Developing inner agility is a process of accepting less control than makes you feel safe. But that doesn’t mean you’re embracing chaos.
Most Silicon Valley companies are networks, designed so that ideas will spark from many different corners of the organization. How do they surface the best ones? By testing often, creating “safe to fail” experiments and then rewarding learning. Testing fast and small is critical for agile companies. It ensures that you can respond quickly to technological shifts or changed market conditions. And microfailures reduce the chance of macrofailures.
Applying this testing concept to yourself is a critical part of developing inner agility. Try to create mindful experiments for yourself. A baby step: ditch your slideshow presentation for an important meeting, and instead try to stimulate unconventional thinking by telling a story. You may bomb, but that’s OK—you’re starting to learn how to unearth new viewpoints. Using everyday leadership situations as a practice ground can help you build comfort with uncertainty and develop the learning mind-set needed to provide leadership at a time when, as Andy Grove once said, “None of us have a real understanding of where we are heading.”

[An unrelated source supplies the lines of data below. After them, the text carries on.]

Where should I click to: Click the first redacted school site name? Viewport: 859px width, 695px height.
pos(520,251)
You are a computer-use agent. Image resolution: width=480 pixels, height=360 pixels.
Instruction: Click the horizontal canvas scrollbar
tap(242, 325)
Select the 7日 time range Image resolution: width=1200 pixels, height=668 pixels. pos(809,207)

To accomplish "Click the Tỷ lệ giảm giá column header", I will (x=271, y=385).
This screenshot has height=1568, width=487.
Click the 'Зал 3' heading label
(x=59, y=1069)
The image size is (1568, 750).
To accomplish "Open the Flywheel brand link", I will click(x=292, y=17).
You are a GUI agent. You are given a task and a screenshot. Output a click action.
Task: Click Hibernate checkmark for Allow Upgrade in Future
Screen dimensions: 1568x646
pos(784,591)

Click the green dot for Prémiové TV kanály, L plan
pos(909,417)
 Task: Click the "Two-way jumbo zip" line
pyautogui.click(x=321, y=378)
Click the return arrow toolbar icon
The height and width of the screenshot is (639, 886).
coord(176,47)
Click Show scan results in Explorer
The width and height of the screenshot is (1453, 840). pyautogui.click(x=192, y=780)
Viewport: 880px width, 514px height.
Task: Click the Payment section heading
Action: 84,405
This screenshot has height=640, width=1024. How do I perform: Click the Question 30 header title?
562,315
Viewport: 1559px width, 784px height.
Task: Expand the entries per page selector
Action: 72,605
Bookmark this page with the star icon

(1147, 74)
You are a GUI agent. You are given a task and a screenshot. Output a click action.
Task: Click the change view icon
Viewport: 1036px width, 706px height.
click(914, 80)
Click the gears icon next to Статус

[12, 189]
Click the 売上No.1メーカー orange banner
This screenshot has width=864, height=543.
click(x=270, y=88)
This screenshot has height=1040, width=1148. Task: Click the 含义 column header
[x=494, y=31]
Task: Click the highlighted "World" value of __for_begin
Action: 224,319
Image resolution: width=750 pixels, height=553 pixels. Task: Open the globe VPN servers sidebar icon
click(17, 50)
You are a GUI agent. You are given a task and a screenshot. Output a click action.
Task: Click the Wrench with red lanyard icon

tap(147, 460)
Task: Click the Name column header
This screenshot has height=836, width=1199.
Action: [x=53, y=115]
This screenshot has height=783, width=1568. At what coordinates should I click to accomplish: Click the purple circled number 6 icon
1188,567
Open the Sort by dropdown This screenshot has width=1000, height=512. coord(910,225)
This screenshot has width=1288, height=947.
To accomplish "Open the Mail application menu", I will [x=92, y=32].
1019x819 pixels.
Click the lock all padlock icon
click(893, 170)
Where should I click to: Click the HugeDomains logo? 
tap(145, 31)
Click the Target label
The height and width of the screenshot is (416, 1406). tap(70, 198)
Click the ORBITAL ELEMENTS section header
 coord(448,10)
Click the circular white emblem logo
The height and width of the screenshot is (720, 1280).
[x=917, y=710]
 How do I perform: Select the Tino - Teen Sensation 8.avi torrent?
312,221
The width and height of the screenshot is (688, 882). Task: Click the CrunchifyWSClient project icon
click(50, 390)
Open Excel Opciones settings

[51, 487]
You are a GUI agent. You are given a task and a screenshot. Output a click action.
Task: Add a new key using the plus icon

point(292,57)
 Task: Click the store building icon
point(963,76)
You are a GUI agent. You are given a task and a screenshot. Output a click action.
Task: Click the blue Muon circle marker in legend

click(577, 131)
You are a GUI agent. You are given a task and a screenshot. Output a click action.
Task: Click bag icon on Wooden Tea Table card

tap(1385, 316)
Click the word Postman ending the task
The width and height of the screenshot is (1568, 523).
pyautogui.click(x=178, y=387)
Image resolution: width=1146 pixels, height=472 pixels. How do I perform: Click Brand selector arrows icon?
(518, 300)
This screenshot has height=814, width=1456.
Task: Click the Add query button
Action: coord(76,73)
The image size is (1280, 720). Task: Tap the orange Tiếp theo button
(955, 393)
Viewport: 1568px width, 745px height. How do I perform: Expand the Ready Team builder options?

Testing and experimentation is tightly intertwined with the other four practices of inner agility. The experiments we conduct move us in the direction we have set, while the process of setting a direction that’s rooted in purpose helps us build the courage to experiment. Pausing helps us to decouple from our context and develop comfort with notknowing, a necessary condition for any meaningful experiment. And reframing and expanding the questions we ask ourselves gives us the broad perspective we need to create experiments that will move us in the right direction.
In times of complexity and high stress, we find our sense of our own competence (and sense of self!) continually challenged. We have two choices: try to reduce discomfort by falling back on trusted habits, or embrace the complexity and use it to learn and grow. Bold leaders will develop a new relationship to uncertainty. We must grow more complex from within. Taken together, the five practices we have discussed here are the foundation of a mind-set that is comfortable with leading despite, and through, uncertainty. The more you practice these steps, the more you will develop inner agility, tap into creativity, and enjoy the ride! Each small failure will teach you something, and each success will help confirm that it is possible to lead effectively without having all the answers. Today’s leaders must be like eagles, who don’t flap their wings harder or strain against the wind stream when they encounter great turbulence. Instead, they become even more still, knowing that they have the agility and self-possession to soar even higher.